> **STORED DATA**:

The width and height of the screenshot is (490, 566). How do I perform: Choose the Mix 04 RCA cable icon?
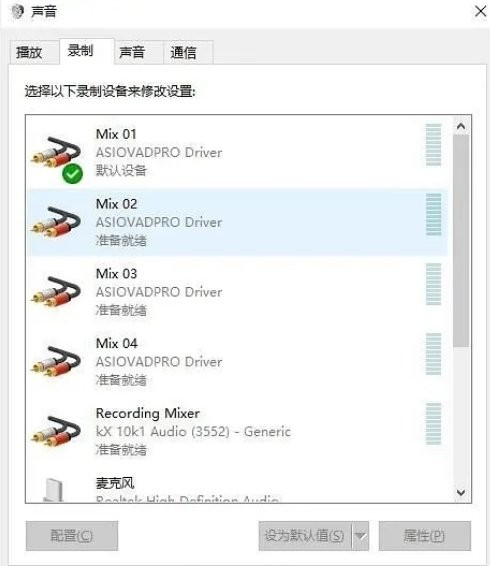[56, 361]
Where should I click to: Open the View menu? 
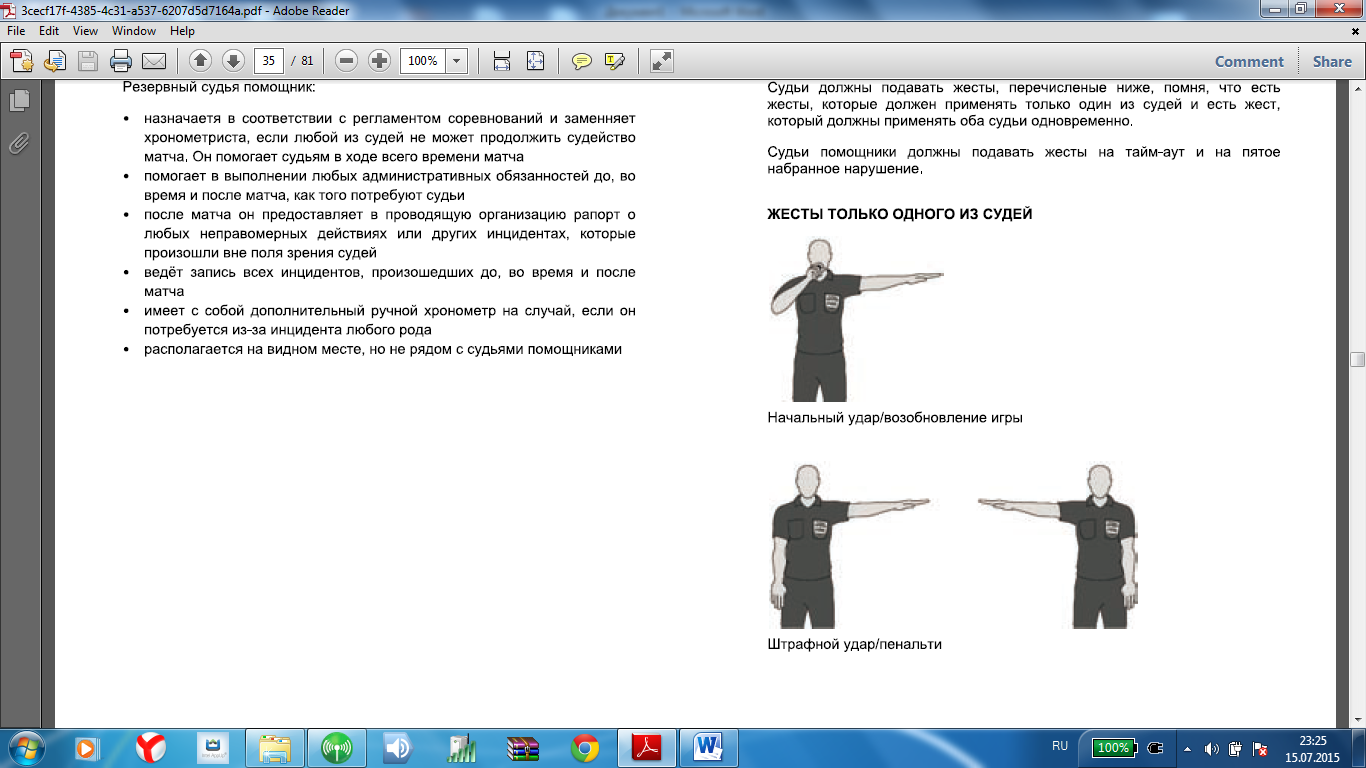[x=85, y=31]
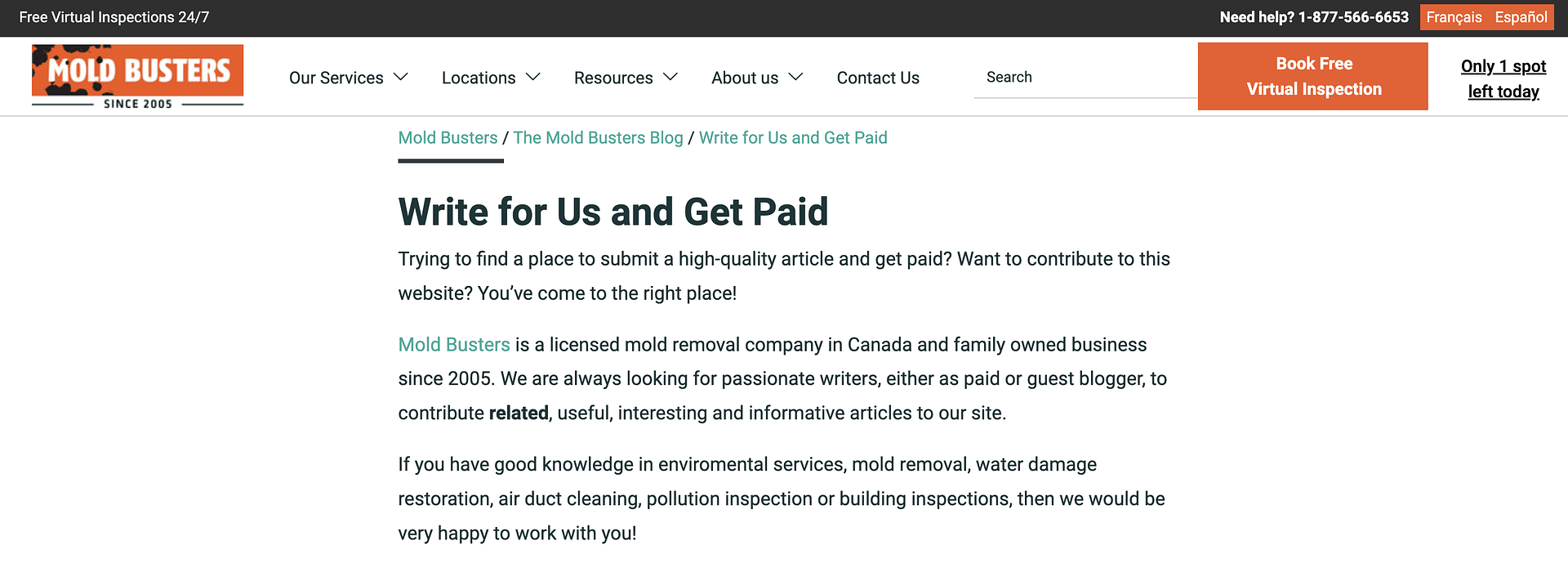Select the Français language option
Image resolution: width=1568 pixels, height=572 pixels.
coord(1454,17)
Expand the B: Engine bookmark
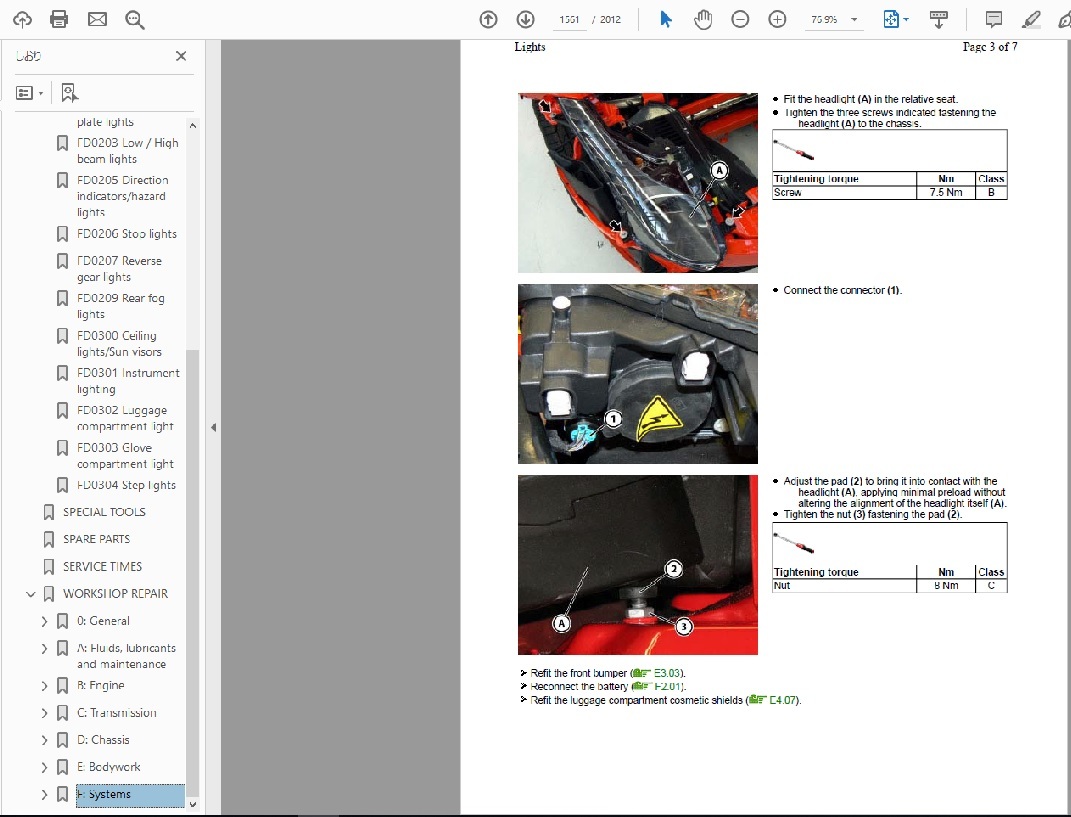This screenshot has width=1071, height=817. [x=44, y=686]
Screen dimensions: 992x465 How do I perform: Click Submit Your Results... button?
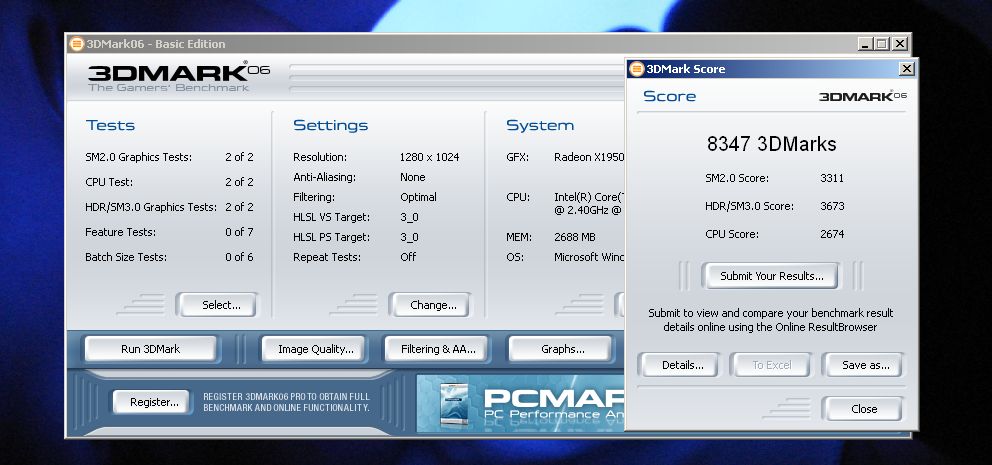coord(771,276)
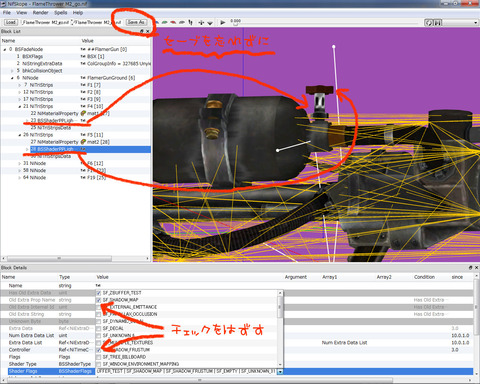Click the green view orientation icon
The image size is (480, 384).
click(165, 23)
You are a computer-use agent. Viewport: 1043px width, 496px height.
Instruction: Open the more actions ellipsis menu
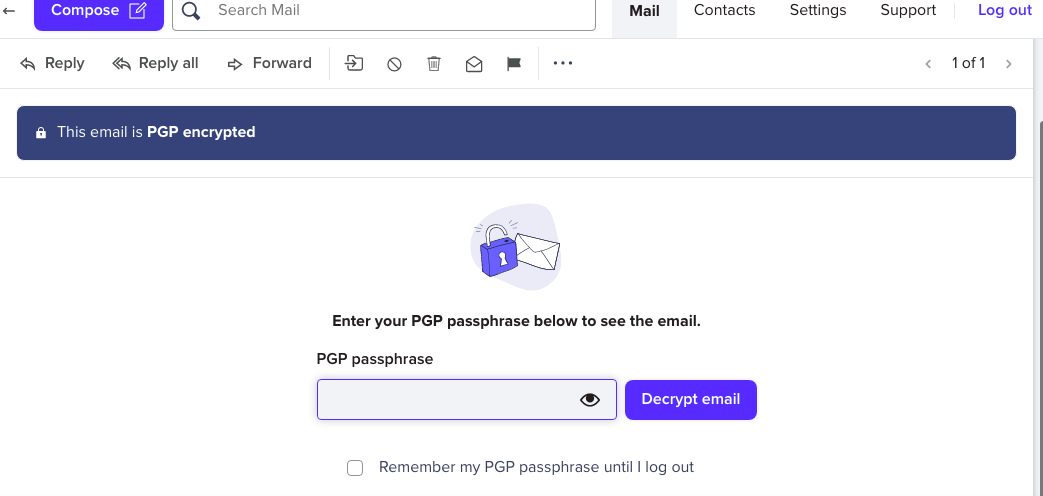[x=563, y=63]
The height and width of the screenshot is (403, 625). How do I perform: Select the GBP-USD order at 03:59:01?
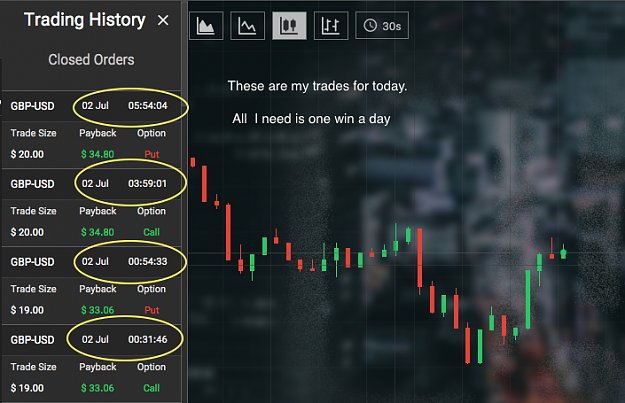[91, 184]
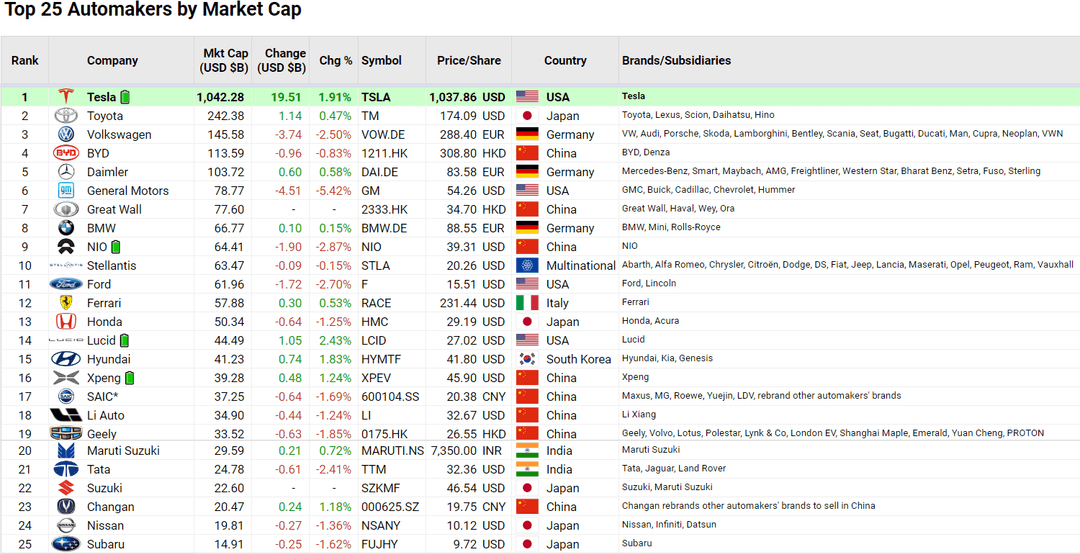Click the Subaru logo icon
The width and height of the screenshot is (1080, 554).
pyautogui.click(x=66, y=544)
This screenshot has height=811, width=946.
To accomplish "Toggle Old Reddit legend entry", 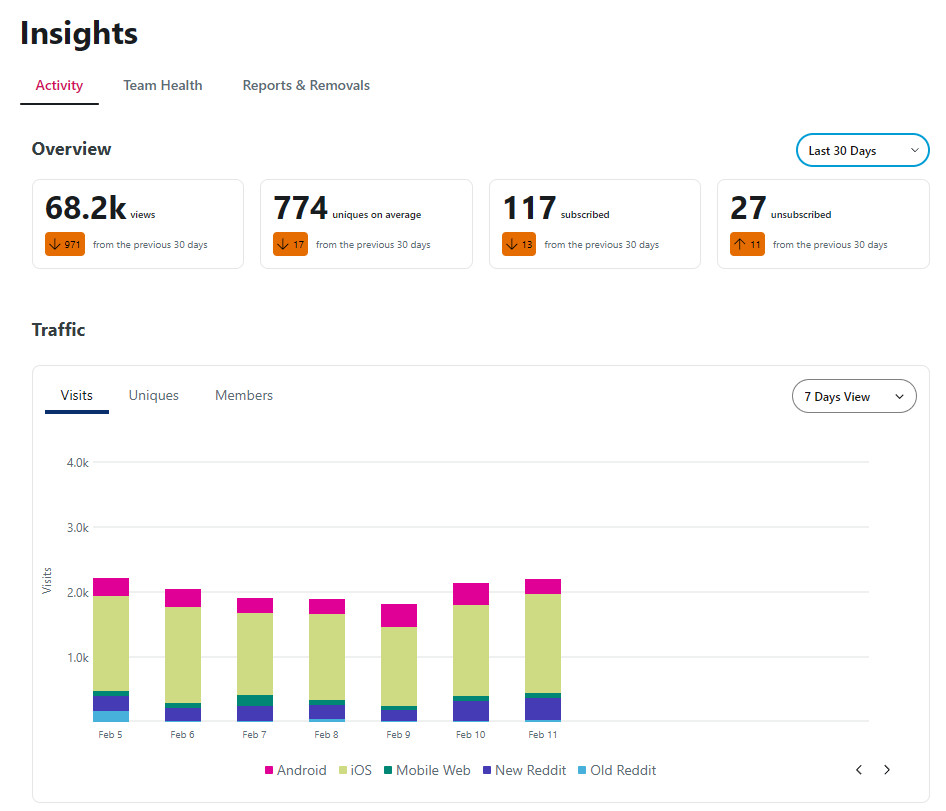I will 616,770.
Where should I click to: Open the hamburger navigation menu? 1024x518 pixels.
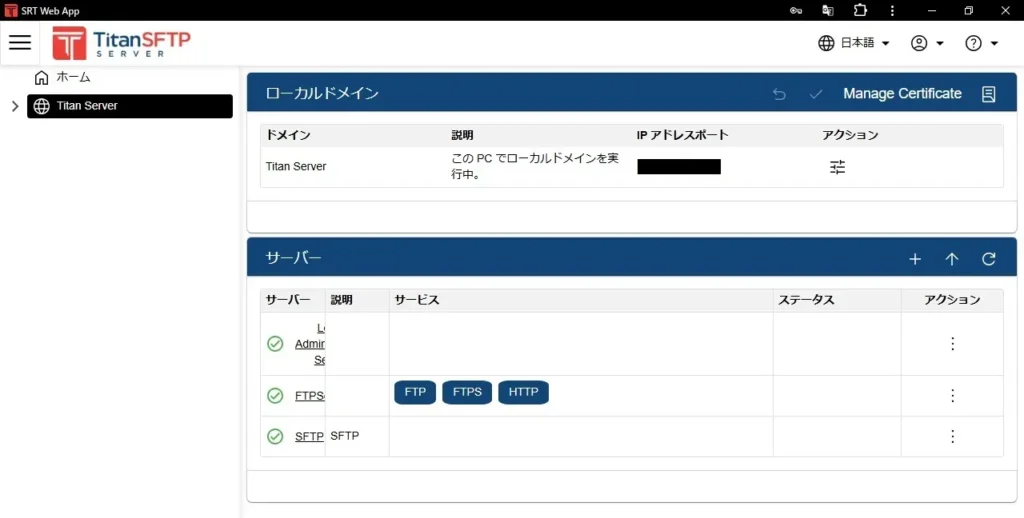pyautogui.click(x=20, y=43)
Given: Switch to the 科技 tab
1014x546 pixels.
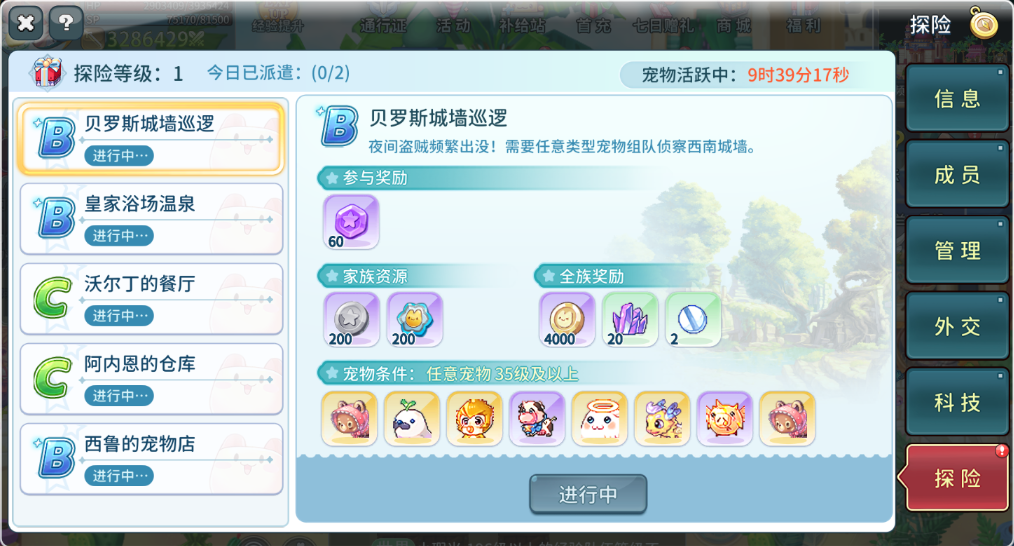Looking at the screenshot, I should [957, 402].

> **WHAT YOU NEED TO DO**:
Reproduce exactly, and only, the lines from the one with "Where should I click to: Open the hamburger" to the final line of the listing above; the pictures are to be left out.

> **PROBLEM SOLUTION**:
Where should I click to: Open the hamburger navigation menu? 1024x518 pixels.
pyautogui.click(x=20, y=43)
Given: Switch to the 科技 tab
1014x546 pixels.
Looking at the screenshot, I should [957, 402].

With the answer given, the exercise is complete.